You can see that the gate name "FSC-A, SSC-A subset" gets converted to a gate ID of "gate_1_1".

Here is the code I am using for the conversion:

library(flowWorkspace)
library(CytoML)
library(flowUtils)

fcs_dir = "/path/to/flow_data"
setwd(fcs_dir)

path <- system.file("", package="flowWorkspaceData");
wsfile <- list.files(fcs_dir, pattern="flowjo_workspace.xml", full=TRUE)
ws <- open_flowjo_xml(wsfile)

gs_chx <- parseWorkspace(ws, name='CHX')

# create empty flowEnv
flowEnv <- new.env(parent = emptyenv())
res <- CytoML:::export_comp_trans(
    gs_chx, 
    flowEnv, 
    cytobank.default.scale=FALSE, 
    type="cytobank"
)
# export gates
CytoML:::export_gates_cytobank(
    gs_chx, 
    flowEnv, 
    res[["trans.Gm2objs"]], 
    res[["trans"]], 
    res[["compId"]], 
    showHidden=FALSE
)

write.gatingML(flowEnv, 'gml_output.xml')

Is there any way to retain the original names in the GatingML file? I know the gate names are repeated in the FlowJo workspace because of multiple samples & sample groups, but it seems the automatically incremented gate IDs could be concatenated with the original names to ensure their uniqueness and retain their context in the gating hierarchy. Or, even better would be to only perform the concatenation if non-unique names are found in the resulting GatingML output.

mikejiang commented 5 years ago

CytoML officially only supports two output xml formats: flowjo, cytobank, neither is standard gatingML (strictly speaking). The APIs you are using are private and only designed and dedicated for one of these two specific formats.

Before we devote our resource into the standard generic GatingML support, can you please explain why do you need it and what is the context of your use case?

whitews commented 5 years ago

Hi Mike,

Yes, I realize I am using private functions, which is not ideal but the only way I can get valid GatingML from a FlowJo workspace. I'm also aware that neither a FlowJo workspace nor the cytobank XML are standard GatingML documents.

I develop and maintain Python libraries for working for flow cytometry data, and our group plans on creating analysis pipelines starting with a base set of gates that are manually created. Our main library supports GatingML 2.0 since FlowJo's XML is not open and there is no XSD available (that I'm aware of) to validate those documents. Plus, as you are probably well-aware, reverse engineering their format would require a significant amount of effort...the RGLab suite of libraries seems to be the only tool available that does read their workspace files well.
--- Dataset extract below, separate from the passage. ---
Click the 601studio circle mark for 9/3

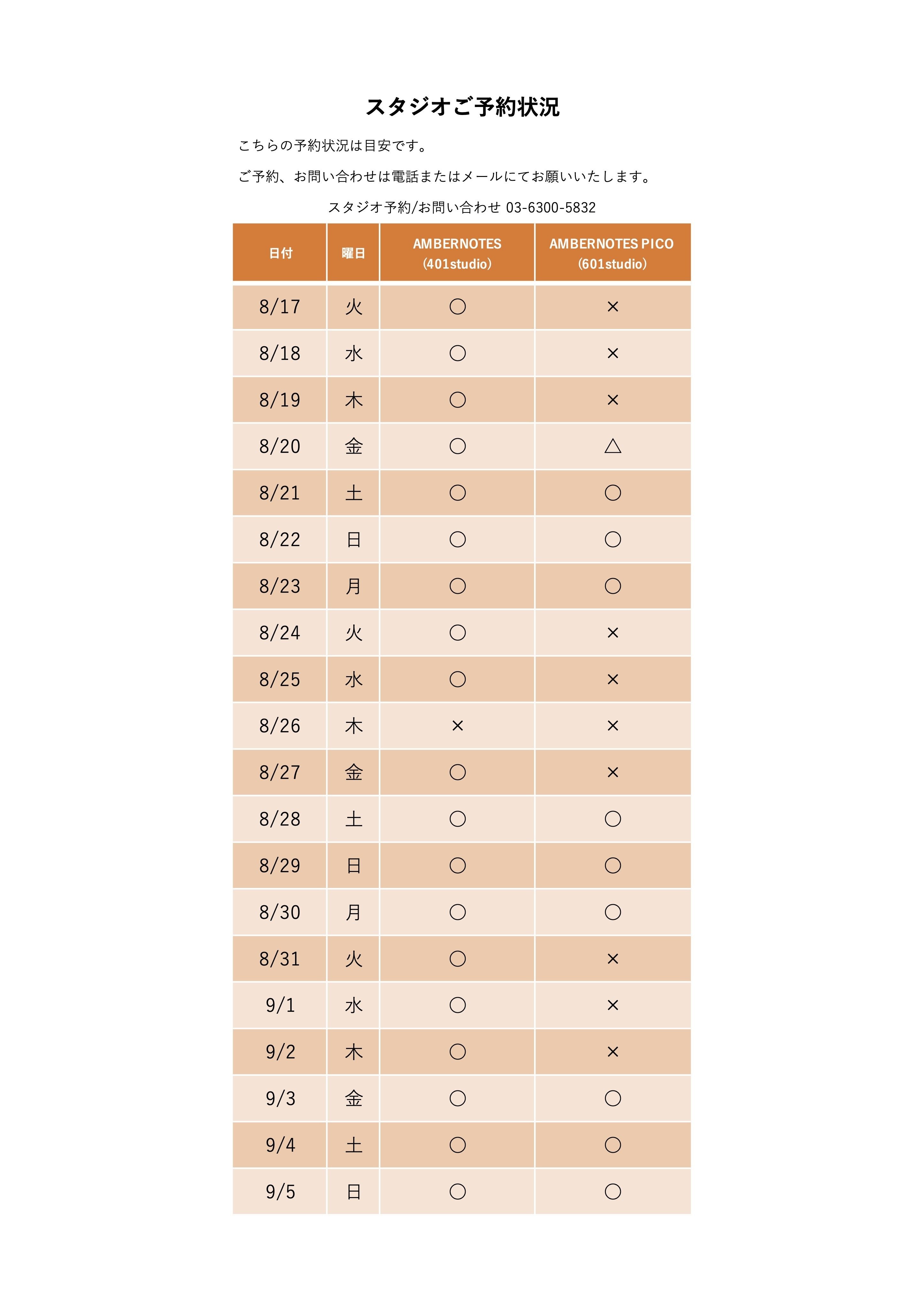(x=612, y=1098)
I am considering support for the Cytobank XML format since it is very close to GatingML, but it seems there is no XSD for that format either. Also, the Cytobank XML output from openCyto (or is it cytoML?) produces invalid XML. I am in the process of making a converter for these files to make them valid XML, and have also created my own internal XSD for that format. It would be nice if this XSD could be hosted somewhere, I'd be happy to provide it. I would also be glad to have a go at creating a pull request for the appropriate RGLab library to make the Cytobank export valid XML...the changes necessary are rather straight-forward.

mikejiang commented 5 years ago

Since we won't support standard GatingML2 at the moment, your plan for working with the existing CytoML output sounds reasonable. Feel free to submit the PR if it is just minor simple additions. But we won't be able to accommodate the changes if they get too intrusive.
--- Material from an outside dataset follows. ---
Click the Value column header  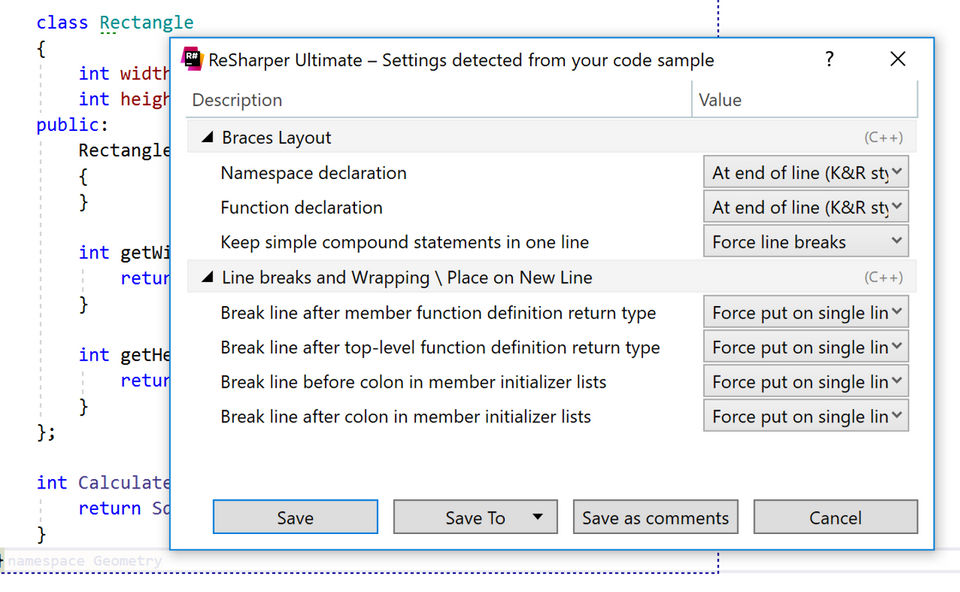point(720,100)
whitews commented 5 years ago

Okay, sounds like a plan. Do you have guidelines for creating PRs (inclusion of tests, code style, etc.)?

mikejiang commented 5 years ago

We basically follow ropensci guide lines, PR at least should pass all the existing test cases and adding new tests as needed (especially for new features)

whitews commented 5 years ago

Closing this since GatingML is not officially supported.